I have moderate to severe MVR diagnosed 6 years ago. At that time I also, was hospitalized with congested heart failure, EF 13-29%, occluded coronary vessels, MVR and enlarged left ventricle. It appeared the ischemically enlarged heart caused the MVR. The medical decision was treat the enlarged left ventricle and occluded vessels with lisinopril and coreg. Currently, my heart is a normal size and EF is 59%, but I still have moderate to severe MVR...the doctors thought if and when the heart returned to normal size the MVR would improve, it didn't. I don't have any symptoms, and if I have shortage of breath, fatigue, chest pain, etc. there would be intervention on the MVR.

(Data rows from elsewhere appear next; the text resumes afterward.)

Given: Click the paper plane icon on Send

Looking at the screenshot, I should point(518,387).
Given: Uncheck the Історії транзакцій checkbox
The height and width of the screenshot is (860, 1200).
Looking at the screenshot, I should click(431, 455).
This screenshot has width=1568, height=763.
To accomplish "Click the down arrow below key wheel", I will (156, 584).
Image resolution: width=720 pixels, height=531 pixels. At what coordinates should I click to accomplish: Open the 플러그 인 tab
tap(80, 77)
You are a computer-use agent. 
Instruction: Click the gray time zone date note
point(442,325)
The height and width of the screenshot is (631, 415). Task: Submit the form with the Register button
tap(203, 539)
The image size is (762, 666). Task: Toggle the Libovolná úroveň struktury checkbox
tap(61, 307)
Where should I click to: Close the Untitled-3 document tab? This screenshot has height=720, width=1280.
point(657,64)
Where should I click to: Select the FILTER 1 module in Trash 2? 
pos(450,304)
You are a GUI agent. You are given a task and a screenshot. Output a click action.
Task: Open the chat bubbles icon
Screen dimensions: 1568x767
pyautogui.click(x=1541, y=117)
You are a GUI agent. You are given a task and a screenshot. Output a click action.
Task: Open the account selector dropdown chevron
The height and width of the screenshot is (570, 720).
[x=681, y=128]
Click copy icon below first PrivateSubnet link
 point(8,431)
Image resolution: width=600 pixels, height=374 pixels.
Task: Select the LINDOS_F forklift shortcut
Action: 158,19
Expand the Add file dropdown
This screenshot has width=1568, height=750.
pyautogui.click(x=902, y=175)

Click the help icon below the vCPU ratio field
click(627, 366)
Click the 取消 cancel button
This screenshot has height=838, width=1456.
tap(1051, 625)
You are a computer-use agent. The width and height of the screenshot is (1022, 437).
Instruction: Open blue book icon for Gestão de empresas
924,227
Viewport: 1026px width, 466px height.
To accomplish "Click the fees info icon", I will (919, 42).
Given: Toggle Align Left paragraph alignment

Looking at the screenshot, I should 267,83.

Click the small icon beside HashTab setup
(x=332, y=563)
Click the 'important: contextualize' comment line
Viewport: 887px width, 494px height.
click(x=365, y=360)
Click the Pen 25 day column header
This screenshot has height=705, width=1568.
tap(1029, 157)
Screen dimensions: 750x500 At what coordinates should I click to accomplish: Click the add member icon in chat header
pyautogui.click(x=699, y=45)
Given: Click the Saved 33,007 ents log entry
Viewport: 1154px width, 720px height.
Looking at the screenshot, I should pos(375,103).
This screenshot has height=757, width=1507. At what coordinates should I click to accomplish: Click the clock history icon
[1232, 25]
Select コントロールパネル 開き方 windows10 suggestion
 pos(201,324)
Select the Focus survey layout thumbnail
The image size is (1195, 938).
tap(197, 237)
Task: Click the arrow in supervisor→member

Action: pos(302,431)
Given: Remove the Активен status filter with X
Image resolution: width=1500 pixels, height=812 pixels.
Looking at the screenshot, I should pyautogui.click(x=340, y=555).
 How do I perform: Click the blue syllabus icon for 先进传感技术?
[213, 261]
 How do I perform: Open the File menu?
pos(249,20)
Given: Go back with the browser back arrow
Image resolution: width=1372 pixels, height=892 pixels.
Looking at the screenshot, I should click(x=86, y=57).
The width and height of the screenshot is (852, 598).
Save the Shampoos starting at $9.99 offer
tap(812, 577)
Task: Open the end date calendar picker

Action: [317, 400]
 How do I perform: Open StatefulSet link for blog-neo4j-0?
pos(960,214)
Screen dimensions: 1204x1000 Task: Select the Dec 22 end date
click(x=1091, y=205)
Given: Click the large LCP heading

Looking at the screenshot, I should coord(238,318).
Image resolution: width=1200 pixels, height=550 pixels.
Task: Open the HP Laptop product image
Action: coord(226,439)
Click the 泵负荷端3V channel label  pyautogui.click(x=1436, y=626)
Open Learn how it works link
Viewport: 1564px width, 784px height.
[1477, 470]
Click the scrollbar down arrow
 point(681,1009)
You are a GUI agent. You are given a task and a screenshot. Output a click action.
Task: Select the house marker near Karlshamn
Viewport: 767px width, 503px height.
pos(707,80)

I don't know your medical history, and the underlying cause for your low EF, but because you are treated with an ACE inhibitor and beta blocker, I assume you have CAD, and that has caused your heart to have the abnormal pumping ability from an enlarged heart. With you low EF, an operation to repair or replace your mitral valve will have little effect to improve your EF. A renown valve surgeon from the Mayo Clinic has stated the biggest problem he sees is a patient has waited too long and heart functionality will more than likely not return to normal with valve surgery.
Many individuals do well with mild to moderate MVR, but to answer your question when to consider MVR intervention is before the EF is reduced and heart size is normal. Mild to moderate MVR is not life threatening but it does place an added stress to the heart as each heartbeat is pumping less output because some blood flows back into the left atrium.